I can’t imagine living anywhere but the Finger Lakes. However, there is one thing we don’t have here and that’s an ocean! Cape Cod has always been my “go-to” for a sand and salt fix. As a child, my family camped at Nickerson State Park in Brewster, MA. In high school and college, I brought boyfriends and friends back to Area Six, and in my 30’s it was my husband and my own kids setting up camp with me in Site 91. These days, as empty-nesters (but still in a tent!) we head east in the fall when it’s not as hot or crowded. In 2021, with Covid continuing to nip at our heels, we decided it was the end of August or nothing.
Timing wasn’t the only change in our normal routine. We’re a family who cherishes traditions, so we tended to do the same things every year. Go to a double feature at the Wellfleet Drive-In. Ride our bikes on the Cape Cod Rail Trail to Arnold’s Lobster and Clam Bar. Spend hours at Nauset Beach, riding the waves. You get the point! This year, with everything else being so different, we decided to expand our horizons. Here’s something we did for the first time!

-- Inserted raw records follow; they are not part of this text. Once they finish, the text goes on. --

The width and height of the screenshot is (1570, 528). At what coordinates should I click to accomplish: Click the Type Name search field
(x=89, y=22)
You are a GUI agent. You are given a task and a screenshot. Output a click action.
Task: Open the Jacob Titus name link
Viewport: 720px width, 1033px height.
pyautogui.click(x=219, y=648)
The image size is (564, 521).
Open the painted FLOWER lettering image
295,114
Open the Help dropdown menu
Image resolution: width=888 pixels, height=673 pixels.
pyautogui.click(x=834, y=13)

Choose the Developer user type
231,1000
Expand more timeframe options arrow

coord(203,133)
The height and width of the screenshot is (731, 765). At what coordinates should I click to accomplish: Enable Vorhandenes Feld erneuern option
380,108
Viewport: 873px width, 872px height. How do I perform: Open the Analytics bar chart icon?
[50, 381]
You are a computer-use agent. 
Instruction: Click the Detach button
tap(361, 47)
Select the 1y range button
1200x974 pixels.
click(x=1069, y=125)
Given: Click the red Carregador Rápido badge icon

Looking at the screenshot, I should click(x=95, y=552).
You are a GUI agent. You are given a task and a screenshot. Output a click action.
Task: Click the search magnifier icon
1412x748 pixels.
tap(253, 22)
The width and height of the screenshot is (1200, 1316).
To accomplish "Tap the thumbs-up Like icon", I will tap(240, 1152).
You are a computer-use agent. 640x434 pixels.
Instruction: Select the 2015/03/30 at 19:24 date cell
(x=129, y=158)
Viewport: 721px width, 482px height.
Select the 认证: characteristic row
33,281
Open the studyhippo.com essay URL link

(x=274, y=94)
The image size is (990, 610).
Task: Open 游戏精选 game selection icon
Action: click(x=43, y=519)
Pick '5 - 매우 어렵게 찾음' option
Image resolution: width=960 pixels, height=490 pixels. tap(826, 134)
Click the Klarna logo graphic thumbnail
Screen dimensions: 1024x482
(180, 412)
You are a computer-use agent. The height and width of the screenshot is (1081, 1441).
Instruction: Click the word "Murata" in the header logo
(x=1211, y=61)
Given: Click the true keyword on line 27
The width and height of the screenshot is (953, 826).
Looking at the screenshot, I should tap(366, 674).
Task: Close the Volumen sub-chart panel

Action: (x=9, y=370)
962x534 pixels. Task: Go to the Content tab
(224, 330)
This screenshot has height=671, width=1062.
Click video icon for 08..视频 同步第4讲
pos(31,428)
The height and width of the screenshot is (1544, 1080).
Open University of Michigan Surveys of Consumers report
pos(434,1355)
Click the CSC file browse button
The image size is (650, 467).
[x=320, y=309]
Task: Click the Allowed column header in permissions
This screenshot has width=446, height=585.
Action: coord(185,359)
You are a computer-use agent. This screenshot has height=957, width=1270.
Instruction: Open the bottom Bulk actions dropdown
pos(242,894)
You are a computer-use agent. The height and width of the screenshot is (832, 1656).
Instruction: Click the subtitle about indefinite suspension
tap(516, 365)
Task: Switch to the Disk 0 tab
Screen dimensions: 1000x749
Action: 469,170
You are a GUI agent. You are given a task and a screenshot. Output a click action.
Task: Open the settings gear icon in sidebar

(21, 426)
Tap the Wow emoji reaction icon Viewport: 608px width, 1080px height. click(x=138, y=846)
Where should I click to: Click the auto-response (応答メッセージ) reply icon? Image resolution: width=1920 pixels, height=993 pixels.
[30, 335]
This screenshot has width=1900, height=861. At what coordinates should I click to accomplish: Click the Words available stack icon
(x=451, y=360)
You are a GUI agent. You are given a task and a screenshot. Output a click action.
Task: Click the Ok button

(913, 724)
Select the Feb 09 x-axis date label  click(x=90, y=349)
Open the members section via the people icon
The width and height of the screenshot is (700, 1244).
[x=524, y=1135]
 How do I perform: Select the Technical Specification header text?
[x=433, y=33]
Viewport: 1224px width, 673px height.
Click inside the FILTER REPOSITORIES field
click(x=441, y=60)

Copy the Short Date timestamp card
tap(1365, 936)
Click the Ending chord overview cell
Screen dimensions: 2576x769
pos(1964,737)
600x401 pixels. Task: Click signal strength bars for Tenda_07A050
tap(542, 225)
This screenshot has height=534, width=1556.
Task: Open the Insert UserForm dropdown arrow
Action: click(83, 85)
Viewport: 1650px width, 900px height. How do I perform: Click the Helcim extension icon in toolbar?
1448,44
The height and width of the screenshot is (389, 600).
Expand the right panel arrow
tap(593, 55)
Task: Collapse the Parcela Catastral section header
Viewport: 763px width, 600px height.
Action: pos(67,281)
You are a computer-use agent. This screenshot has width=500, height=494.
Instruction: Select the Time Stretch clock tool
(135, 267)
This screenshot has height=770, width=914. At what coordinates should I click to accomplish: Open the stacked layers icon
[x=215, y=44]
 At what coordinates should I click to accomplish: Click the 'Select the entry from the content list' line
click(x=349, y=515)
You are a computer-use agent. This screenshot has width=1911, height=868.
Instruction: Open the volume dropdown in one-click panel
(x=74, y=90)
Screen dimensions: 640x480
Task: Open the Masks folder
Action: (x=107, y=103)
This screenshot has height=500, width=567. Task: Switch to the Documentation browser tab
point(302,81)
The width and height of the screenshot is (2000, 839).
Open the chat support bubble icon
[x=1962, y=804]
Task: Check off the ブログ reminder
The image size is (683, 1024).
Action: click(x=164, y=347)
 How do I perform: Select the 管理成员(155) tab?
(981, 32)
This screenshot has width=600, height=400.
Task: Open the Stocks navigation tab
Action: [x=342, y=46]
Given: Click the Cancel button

Cape Cod Cranberry Bog Tour in Harwich, MA
After reviewing three bogs online, I chose an hour and a half tour of the largest organic cranberry bog on Cape Cod, one that seemed to offer the most authentic view of a cranberry bog. My instincts were confirmed when I booked our reservations (required). In a New England accent, you could cut with a knife the gentleman who answered the phone told me they would provide an excellent introduction to cranberry farming as long as we understood a few things. “Follow the directions on our website, not your GPS,” he instructed, noting that he couldn’t even begin to tell me how many times people had called because GPS had dumped them on the wrong street. “The tours start on time,” he concluded. Next up was the experience. “You will not see fields of floating red cranberries like on the television commercials. That happens for about 24-hours in September, that’s it! What you will see is what real cranberry farming looks like,” he added. “And, there will be dogs! This is a working farm and dogs are part of it. Not your dog, our dogs. They won’t be on leashes so if you don’t like dogs, stay home!” At the other end of the line, I waited expectantly to see if there was more. There was. “We don’t take a deposit and all we ask in return is that you call ahead to cancel if you can’t make it, so we can fill your spot.” He continued, “Do you know how many people have been considerate enough to do that in all the years we’ve been running the bog tours? About three!” Before hanging up I told him I was looking forward to meeting him. His response? “I don’t do the tours my wife does. People think I’m too grouchy.”
I’ve paraphrased our conversation, but you get the drift. It’s a reminder to us tourists to be respectful when visiting someone else’s small business. Not only is it their livelihood, they’re proud enough of what they do to give up precious time to share it with others. Common courtesy and a genuine interest go a long way.
Owner Andrea Cakounes met us at the gate, collected our cash ($15.00/person, no credit cards), and led us to the van that we’d be touring the farm on. Upbeat and funny, acting as both driver and guide, she provided a comprehensive month-by-month look at what a cranberry farmer’s life looks like. It’s an infrequently used, but very logical, way to structure a farm tour and by the end of it I felt like I had a good feel for the daily operations and special challenges of running a 20-acre bog in New England. Basically it’s 365 days of hard work, beginning in January with sanding the bogs and ending in December with finishing the harvest and gearing up for the next calendar year.
What was striking to me was how much work is involved in becoming a
USDA certified organic farmer. You definitely need a strong sense of commitment to stay that course. Another thing that stood out was the creativity and resourcefulness of farmers in using other natural resources to enhance their bogs functioning. Everyone on the farm has a role. The bees that arrive each spring are the pollinators, the goats “goat scape” the rampant poison ivy, and bird houses are set up all over the property to attract bluebirds, chickadees and other feathered friends to eat the insects that can harm the crop. Bats also aid in this. Once all the prep work is done, the bogs bloom in June and July, cranberries grow from July to September, and the harvest begins in mid-September.
I never realized there were so many varieties of cranberries or how many stages are in the growing process, from the first planting to the juice, muffins, or salads I love to enjoy all year round. The daily reality of a cranberry bog may not be as picturesque as those fleeting, floating scarlet berries but it’s a lot more interesting!